The average patient's age in the dataset is about 39 years old. This is important to check because we want to know if our data are representative of a broad population. If we want to use these data to make inferences about other populations, we must ensure that the data is abundant and broad enough to make such inferences.

We would have to conduct further analyses to ensure that the range and standard deviation of the patient age group is indicative of a random sample of individuals.

In [8]:
patient_info.analyze_sexes()

Number of females: 662
Number of males: 676


For reasons similar to those stated above, it is important to check the gender balance of the data to ensure that they are representative of a braod population. Often, real-world data are unbalanced, which can lead to statistical issues when performing analyses.

In [9]:
patient_info.unique_regions()

['southwest', 'southeast', 'northwest', 'northeast']

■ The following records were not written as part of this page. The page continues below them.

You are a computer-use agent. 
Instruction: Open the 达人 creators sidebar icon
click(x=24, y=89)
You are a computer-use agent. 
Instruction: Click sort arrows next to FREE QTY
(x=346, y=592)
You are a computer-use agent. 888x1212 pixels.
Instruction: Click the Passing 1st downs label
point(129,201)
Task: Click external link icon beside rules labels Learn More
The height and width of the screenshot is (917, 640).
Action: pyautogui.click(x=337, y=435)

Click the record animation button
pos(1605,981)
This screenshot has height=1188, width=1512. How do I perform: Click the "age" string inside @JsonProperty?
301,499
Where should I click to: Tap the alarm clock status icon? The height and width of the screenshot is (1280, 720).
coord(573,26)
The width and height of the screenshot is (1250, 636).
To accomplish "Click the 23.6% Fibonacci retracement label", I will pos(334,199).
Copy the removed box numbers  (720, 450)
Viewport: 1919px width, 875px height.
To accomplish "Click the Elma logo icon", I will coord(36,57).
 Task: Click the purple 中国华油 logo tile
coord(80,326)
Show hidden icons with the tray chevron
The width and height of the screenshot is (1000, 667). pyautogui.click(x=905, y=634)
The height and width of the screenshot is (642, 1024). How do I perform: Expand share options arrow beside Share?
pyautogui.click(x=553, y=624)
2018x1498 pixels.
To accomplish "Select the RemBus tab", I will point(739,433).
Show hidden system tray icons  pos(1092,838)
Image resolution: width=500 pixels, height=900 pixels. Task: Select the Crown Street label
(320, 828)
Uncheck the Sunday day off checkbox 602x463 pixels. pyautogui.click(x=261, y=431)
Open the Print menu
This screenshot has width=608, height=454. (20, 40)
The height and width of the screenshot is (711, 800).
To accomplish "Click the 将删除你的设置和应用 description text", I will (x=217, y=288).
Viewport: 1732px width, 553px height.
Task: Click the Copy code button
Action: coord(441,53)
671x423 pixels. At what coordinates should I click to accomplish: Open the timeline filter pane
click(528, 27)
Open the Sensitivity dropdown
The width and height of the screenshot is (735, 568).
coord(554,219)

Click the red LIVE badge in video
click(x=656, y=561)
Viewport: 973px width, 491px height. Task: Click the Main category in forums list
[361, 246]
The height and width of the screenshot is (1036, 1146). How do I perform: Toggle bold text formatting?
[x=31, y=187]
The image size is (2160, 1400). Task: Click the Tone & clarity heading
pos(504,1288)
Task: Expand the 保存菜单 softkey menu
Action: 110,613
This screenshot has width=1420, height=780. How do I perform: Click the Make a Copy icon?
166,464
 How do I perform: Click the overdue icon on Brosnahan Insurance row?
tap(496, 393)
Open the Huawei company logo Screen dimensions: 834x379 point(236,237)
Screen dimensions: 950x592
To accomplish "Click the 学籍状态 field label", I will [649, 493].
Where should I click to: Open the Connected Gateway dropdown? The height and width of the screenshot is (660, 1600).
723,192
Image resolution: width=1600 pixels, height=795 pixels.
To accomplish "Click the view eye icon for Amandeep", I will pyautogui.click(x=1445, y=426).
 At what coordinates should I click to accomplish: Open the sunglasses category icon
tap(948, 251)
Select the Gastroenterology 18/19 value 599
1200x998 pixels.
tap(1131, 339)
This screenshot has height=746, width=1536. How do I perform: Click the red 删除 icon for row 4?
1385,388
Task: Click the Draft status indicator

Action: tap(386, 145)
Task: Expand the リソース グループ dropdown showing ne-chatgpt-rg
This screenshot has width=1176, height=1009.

There are four unique geographic regions in this dataset. All patients come from the United States.

In [10]:
patient_info.average_charges()

('Average Annual Medical Insurance Charges:', '13270.42', 'dollars.')

The average yearly medical insurance cost per individual is USD 13270. Further analysis can be done to see which patient attributes contribute most strongly to lower or higher insurance charges. For example, one could check to see if patient age correlates with their insurance charge.

In [None]:
patient_info.create_dictionary()

All patient data is now neatly organized into a dictionary. This is convenient for further analysis if I decide to continue investigating the dataset.